The SEC designated Charles Niemeier to be the Acting Chairman of the Public Company Accounting Oversight Board - moving over from acting as the Chief Accountant in the Division of Enforcement and co-chairman of the SEC's Financial Fraud Task Force.

Also today, the SEC held an open meeting and proposed a rule that would direct the SROs to prohibit the listing of any security if the issuer does not comply with the audit committee requirements established by Section 301 of Sarbanes-Oxley. Under the proposed rule, an issuer would not be prohibited from having a security listed so long as:

- each member of the audit committee was independent according to specified criteria in Sarbames-Oxley

- the audit committee was directly responsible for the appointment, compensation, retention and oversight of the work of the independent auditor

- the audit committee had procedures for the receipt, retention and treatment of complaints regarding accounting, internal accounting controls or auditing matters - including procedures for the confidential, anonymous submission by employees regarding questionable accounting or auditing matters.

- the audit committee had the authority to engage independent counsel and other advisors, as necessary; and

- the issuer provided appropriate funding for the audit committee.

The proposed rule would apply to both domestic and foreign listed issuers - but the SEC will note in the proposing release that it seeks specific comment on certain areas due to known conflicts with laws of other countries (e.gs. allowing non-management employees to serve as audit committee members, allowing shareholders to select or ratify the selection of auditors, allowing alternative structures such as boards of auditors to perform auditor oversight functions where such structures are provided for under local law; and addressing the issue of foreign government shareholder representation on audit committees).

The proposed rule would also require disclosure regarding the identification of the audit committee in annual reports and audit committee independence. The proposing release is at http://www.sec.gov/rules/proposed/34-47137.htm.

The comment period is 30 days (and rules must be adopted by late April) - and the transition period is proposed as no later than the 1st anniversary of the final rule. If you listen to the archived webcast, the discussion of this rule starts at minute 26. Much of the discussion is about independence standards for non-listed companies (as proposed, they would have to pick a standard from an SRO of their choice) and application to non-US companies (discussed above). The archive is at http://www.sec.gov/news/openmeetings.shtml.

The SEC will be holding another open meeting next Wednesday, 1/15, at 10 am to adopt rules regarding pro formas and filing of earnings releases; black-out pension funds; code of ethics for senior officers; “financial experts” on audit committees; and internal control reports – as well as analyst independence.

January 3, 2003

Fresh start for a new year - I am now the Editor of TheCorporateCounsel.net. This is the location of my new blog - and I promise to include more practical information than i have provided in the past.

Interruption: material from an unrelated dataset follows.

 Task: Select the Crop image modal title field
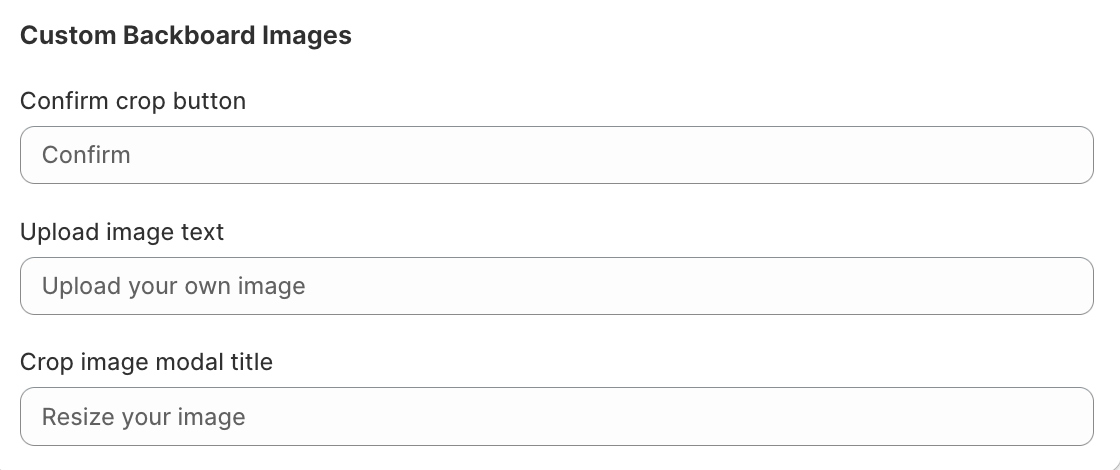tap(556, 416)
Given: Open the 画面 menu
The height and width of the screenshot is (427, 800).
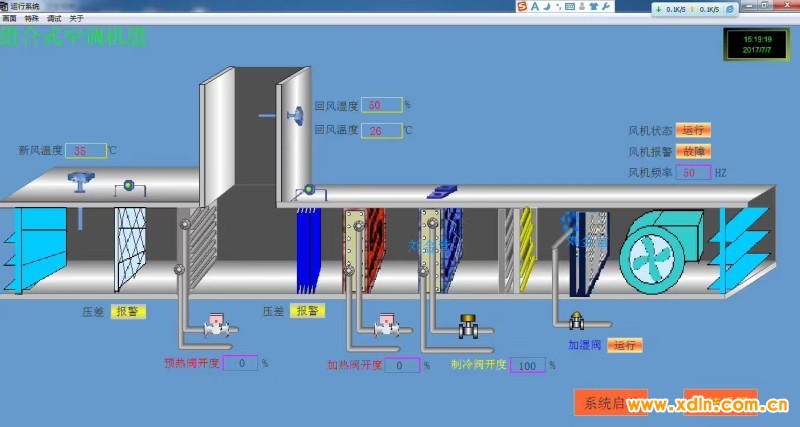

If you would like to contact me - broc.romanek@thecorporatecounsel.net or 703.237.9222. This contact info is always in the "About Us" section of TheCorporateCounsel.net.

The SEC is holding an open meeting on Wednesday, January 8th to direct the SROS to prohibit the listing of any security of an issuer that is not in compliance with the audit committee requirements established by the Section 301 of the Sarbanes-Oxley Act of 2002. These requirements relate to: the independence of audit committee members; the audit committee's responsibility to select and oversee the issuer's independent accountant; procedures for handling complaints regarding the issuer's accounting practices; the authority of the audit committee to engage advisors; and funding for the independent auditor and any outside advisors engaged by the audit committee.